John Adams (b. 1947)
“My experience has been that most really serious creative people I know have very, very routine and not particularly glamorous work habits,” Adams said in a recent interview. “Because creativity, particularly the kind of work I do–which is writing large-scale pieces, either symphonic music or opera music–is just, it’s very labor-intensive. And it’s something that you can’t do with an assistant. You have to do it all by yourself.” Adams works most days in a studio in his Berkeley, California, home (He keeps another, mirror-image studio in a remote wooded location along the California coast, where he goes to work for short periods.) “When I’m home, I get up in the morning and I have a very active dog, so I take the dog up into the high mountains behind where we live,” he says. Then he heads into the studio and works from 9:00 A.M. until 4:00 or 5:00 in the afternoon, taking breaks to go downstairs and make “endless cups of green tea.” Otherwise, Adams says that he doesn’t have any particular creative rituals or superstitions: “I find basically that if I do things regularly, I don’t have writer’s block or come into terrible crises.”
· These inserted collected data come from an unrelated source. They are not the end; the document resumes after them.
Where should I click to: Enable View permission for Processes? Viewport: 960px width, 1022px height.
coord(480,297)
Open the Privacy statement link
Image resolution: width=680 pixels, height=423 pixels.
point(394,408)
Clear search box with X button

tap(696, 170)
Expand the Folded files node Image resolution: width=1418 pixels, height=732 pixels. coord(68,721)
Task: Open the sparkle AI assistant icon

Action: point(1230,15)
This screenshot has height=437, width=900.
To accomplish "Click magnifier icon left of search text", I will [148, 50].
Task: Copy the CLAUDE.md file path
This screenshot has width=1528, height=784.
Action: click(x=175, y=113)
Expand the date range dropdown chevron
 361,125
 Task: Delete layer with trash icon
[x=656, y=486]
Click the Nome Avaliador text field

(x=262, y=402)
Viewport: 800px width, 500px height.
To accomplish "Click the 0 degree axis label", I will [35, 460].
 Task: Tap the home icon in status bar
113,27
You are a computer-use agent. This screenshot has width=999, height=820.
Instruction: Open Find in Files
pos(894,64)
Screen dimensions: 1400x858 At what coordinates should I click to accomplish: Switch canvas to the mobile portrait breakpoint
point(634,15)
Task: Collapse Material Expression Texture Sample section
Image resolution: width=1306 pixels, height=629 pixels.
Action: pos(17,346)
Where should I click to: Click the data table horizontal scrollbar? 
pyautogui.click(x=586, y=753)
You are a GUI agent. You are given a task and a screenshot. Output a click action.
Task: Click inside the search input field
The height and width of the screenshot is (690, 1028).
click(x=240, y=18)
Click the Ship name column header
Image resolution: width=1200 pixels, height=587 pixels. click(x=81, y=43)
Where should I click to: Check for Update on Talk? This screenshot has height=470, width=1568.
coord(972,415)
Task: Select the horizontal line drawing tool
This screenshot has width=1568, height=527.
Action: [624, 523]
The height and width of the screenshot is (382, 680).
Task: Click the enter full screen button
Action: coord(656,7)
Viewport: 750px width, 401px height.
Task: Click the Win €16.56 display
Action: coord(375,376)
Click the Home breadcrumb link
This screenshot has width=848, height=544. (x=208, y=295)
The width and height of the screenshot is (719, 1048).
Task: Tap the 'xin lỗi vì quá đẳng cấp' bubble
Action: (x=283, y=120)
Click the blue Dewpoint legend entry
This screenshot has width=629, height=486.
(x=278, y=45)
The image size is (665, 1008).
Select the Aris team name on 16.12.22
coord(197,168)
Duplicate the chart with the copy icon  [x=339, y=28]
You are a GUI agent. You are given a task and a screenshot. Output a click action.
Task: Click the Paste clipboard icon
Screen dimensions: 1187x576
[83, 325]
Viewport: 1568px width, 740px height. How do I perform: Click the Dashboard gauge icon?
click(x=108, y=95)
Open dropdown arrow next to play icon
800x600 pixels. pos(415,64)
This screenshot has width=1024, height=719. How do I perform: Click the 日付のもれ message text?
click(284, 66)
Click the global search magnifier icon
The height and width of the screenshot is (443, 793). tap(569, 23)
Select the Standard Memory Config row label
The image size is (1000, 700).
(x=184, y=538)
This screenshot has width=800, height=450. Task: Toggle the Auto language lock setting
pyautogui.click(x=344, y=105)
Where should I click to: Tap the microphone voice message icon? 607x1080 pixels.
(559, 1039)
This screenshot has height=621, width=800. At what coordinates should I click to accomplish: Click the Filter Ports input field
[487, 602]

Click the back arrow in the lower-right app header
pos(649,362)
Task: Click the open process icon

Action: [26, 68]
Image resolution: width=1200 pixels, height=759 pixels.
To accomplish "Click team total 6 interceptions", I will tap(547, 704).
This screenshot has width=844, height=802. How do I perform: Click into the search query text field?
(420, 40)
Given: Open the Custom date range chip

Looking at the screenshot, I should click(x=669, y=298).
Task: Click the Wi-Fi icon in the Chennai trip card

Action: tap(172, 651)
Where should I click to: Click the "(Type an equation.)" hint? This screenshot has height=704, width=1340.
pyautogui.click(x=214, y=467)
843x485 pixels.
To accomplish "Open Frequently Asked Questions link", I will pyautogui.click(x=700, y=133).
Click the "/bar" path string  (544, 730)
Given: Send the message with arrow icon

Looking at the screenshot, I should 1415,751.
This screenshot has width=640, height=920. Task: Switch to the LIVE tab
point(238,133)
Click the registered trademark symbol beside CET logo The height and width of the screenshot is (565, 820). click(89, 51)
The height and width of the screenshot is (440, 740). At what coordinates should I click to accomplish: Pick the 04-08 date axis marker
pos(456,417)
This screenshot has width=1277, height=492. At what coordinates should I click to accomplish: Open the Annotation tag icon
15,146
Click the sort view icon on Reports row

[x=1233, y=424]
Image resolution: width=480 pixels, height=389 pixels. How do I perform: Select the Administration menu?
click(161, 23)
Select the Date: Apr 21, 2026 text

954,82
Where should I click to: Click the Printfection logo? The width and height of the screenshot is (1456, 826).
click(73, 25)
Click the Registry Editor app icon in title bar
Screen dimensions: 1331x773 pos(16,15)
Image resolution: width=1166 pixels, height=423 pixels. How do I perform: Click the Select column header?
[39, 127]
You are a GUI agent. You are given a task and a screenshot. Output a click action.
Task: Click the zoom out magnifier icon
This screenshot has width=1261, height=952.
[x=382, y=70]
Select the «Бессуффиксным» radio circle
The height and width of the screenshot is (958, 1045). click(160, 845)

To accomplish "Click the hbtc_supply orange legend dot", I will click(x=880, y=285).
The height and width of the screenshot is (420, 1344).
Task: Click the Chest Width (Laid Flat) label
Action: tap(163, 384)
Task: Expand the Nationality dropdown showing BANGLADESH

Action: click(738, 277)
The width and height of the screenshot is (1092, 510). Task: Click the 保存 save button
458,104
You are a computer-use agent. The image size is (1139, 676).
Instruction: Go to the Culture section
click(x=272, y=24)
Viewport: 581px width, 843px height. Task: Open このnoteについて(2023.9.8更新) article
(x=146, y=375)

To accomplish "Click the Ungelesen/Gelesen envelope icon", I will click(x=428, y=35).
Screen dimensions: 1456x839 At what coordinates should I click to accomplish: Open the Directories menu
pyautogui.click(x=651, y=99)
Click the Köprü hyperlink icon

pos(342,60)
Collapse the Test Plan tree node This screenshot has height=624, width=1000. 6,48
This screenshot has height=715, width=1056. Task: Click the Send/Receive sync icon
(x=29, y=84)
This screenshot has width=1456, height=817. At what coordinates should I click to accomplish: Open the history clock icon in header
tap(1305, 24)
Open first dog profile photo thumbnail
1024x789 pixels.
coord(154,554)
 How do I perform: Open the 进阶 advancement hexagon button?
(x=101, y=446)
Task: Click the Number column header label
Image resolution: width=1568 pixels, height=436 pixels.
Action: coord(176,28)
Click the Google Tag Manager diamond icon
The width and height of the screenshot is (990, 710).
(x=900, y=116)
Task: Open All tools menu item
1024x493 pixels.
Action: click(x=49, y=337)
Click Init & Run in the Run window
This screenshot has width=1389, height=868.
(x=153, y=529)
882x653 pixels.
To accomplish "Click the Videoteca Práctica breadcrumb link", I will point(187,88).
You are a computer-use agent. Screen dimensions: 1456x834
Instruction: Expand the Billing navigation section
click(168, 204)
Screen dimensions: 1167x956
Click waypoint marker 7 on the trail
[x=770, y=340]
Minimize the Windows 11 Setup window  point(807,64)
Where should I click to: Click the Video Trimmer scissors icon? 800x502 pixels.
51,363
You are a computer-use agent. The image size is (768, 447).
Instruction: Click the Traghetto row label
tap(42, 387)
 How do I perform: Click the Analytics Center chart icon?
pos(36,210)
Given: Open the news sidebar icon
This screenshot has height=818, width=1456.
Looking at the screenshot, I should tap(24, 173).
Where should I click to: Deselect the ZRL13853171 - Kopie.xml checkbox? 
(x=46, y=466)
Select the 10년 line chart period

This doesn’t mean, however, that all his studio time is spent in concentrated creative work. “I confess that I’m not as Zen disciplined or as pure as I’d like,” he says. “Often after an hour of working I’ll yield to the temptation to read my e-mail or things like that. The problem is that you do get run out of concentration energy and sometimes you just want to take a mental break. But if you get tangled up into some complicated communication with somebody, the next thing you know you look up and you’ve lost forty-five minutes of time.” In the evening, Adams generally tries to switch off. He doesn’t listen to a lot of music; after spending the day composing, he’s usually had enough. “At the end of the day I’m more apt to want to cook a nice meal or read a book or watch a movie with my wife,” he says.
Although he maintains a regular working schedule, Adams also tries not to overplan his musical life. “I actually really demand from myself a sort of inordinate amount of unstructured freedom,” he says. “I don’t want to know what I’m doing the next year or even the next week. I somehow have this feeling that to keep the spontaneity from my creative work fresh I need to be in a state of rather shocking irresponsibility.” Of course he has to make commitments and set premiere dates and things of that nature. But, he says, “I also try to keep a sort of random freedom about my daily life so that I can be open for ideas when they come.”